Microsoft is rejigging everything in place for a shift to a more security-oriented focus (quietly...).

Will it work? Who knows. But one thing is clear - the market is pushing Microsoft in the direction of further security. What we need is happening, in the market. The question of whether regulators can do better is really a tough one, and experience and theory says No. So in promoting why adding liability would improve our net security, the question to ask is why it would work this time when the combined weight of economics and experience is against it?

1. Open source suppliers can carry liability, but lets ignore the edge cases here.
2. Countries with poorly developed intellectual property laws would still use Windows, as they also don't enter into contracts for consideration.

Posted by iang at July 8, 2005 09:56 AM | TrackBack

I respect Marcus quite a bit, but his reasoning in this piece astoundingly off-base.

1) Medical liability is expensive because malpractice insurance has become a form of social insurance: if you go to the doctor and something goes wrong, you get a settlement from the insurance company. Things going wrong include losing ability to earn income, death, etc. Expensive. His claim that doctors aren't better or safer after 30 years doesn't make sense; his arguement that (a significant amount) of people are priced out of the health insurance market by malpractice premiums is controversial at best.

2) Strict liability applies to many products. Businesses that make these products are still in business. There was some adjustment, but they moved on. Some of it is cost restructuring, and some of it is in improved products: even in the medical field, marked improvements have been observed (See the WSJ article on anesthesiologists: http://www.post-gazette.com/pg/05172/525947.stm) The GAO and others have soundly refuted the claim that doctors are detered from practice by liability policy.

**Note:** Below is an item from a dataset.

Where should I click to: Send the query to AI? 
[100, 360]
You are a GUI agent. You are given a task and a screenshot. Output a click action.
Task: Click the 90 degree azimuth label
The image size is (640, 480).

3) The cost arguement applies to just about every extension of liability. A priori, we can't measure the benefits and the costs just look high. See the fight waged by the regulated industry against every single environmental regulation ever passed.

"subsidies are a net 'bad' as an assumption in economics"

Not in the case of externalities, and I think that's really what is at stake here. Marcus is right--people will buy secure SW if they want it. People will also eat healthy if they want to. But for some set of reasons, they don't. And we should start to care if market behavior of individuals affects others. My life is certainly worse off when millions of un-secured PCs are out there. So the subsidy to F/OS would improve social welfare if we assume this software is more secure for the magnitude of users.

This is what I am curious about: if 10 million windows users just got sick of XP and got the local geek to put some distro on their machine, what would the network look like over the next 24 hours? Six month?